Egypte: RSF dénonce la mise en œuvre d’une loi qui tente d’étouffer les médias indépendants en ligne
L’entrée en vigueur de la loi sur la Réglementation des médias impose des conditions financières intenables pour les derniers médias indépendants en Egypte.
La mise en application de la loi sur la Réglementation des médias a été annoncée le 23 octobre dernier et renforce encore un peu plus le climat de répression sur le Net. Les journaux en ligne doivent désormais faire une demande d’enregistrement auprès des autorités. Pour les sites déjà bloqués par le gouvernement, l’obtention de l’autorisation semble impossible. Dans le cas où ils l’obtiendraient, rien ne garantit que ces sites pourraient redevenir accessibles.
Les articles 34 à 36 de cette nouvelle loi détaillent précisément les montants qui doivent être bloqués sur un compte bancaire en fonction du type de média. Faire la demande d’autorisation coûtera au total 660 000 livres égyptiennes soit près de 33 000 euros. Le simple versement d’un acompte, pour le début des procédures, (50 000 livres égyptiennes soit plus de 2450 euros) représente une somme très importante pour l’Egypte, bien trop élevée pour les sites indépendants.
Selon des informations recueillies par RSF, les sites d’information en ligne ont très peu de temps pour faire une demande d’autorisation d’établissement de leur site, risquant éventuellement de lourdes amendes (1 à 3 millions de livres égyptiennes soit entre 50 et 150 000 euros). Mais le média en ligne Masryat a d’ores et déjà décidé de cesser son activité, le temps d’étudier les différentes options juridiques afin d’éviter de faire l’objet d’une amende exorbitante.

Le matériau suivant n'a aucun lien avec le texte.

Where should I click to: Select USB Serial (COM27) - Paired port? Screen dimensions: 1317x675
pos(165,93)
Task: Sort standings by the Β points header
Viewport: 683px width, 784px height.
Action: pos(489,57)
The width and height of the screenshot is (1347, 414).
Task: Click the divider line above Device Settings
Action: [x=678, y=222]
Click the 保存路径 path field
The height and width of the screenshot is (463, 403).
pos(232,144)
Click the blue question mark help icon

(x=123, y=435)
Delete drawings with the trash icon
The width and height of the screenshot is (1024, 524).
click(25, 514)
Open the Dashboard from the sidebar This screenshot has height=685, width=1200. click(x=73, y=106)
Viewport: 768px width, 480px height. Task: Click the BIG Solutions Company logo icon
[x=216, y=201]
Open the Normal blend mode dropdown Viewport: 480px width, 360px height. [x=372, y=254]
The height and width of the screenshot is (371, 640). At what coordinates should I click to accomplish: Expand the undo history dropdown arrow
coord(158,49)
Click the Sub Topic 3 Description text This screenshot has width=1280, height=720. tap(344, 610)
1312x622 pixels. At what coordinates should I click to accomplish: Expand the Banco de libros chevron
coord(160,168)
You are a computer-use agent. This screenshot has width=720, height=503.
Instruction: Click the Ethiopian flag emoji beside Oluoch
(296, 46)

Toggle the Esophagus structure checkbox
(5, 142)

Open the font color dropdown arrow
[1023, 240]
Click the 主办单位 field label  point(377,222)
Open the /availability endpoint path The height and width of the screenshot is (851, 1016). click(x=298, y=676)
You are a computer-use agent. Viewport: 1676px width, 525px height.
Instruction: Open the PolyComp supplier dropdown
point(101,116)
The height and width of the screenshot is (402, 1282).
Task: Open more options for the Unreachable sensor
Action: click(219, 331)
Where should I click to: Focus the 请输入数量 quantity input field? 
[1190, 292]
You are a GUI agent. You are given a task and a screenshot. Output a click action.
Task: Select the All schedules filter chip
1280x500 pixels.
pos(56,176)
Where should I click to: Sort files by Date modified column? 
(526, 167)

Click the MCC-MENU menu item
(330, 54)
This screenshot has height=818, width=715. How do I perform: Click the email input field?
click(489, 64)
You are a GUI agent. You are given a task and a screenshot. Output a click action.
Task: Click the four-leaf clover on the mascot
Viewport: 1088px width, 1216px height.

“Cette loi s’apparente à de l’extorsion, car désormais si les journalistes veulent travailler, ils doivent payer, dénonce Sophie Anmuth, responsable du bureau Moyen Orient de RSF. Cette mise en oeuvre d’une loi sur les médias très coercive a un objectif politique clair : étouffer les dernières voix indépendantes. On risque d'assister à l’extinction des derniers médias indépendants ou à leur exil hors d’Egypte.”
La loi sur les médias comporte d’autres articles visant à restreindre la circulation de l’information en ligne: selon l’article 19 de cette loi, toute personne ayant plus de 5.000 abonnés en ligne -sur un site personnel, un blog ou les réseaux sociaux - sera considérée comme un média, et pourra faire l’objet de surveillance de la part des autorités. Les comptes personnels d’utilisateurs pourront désormais être bloqués ou suspendus par le Conseil supérieur de régulation des médias, si ce dernier, juge qu’ils “publient ou diffusent de fausses nouvelles”.
L’Egypte occupe la 161ème place sur 180 au Classement mondial de la liberté de la presse 2018 établi par Reporters sans frontières. Le journalisme indépendant y est moribond, d’autant qu’avec le blocage en ligne de plusieurs centaines de sites depuis l’année dernière, les lecteurs peuvent à peine y avoir accès. Au moins 38 journalistes professionnels ou non y sont actuellement privés de liberté pour leur travail d’information.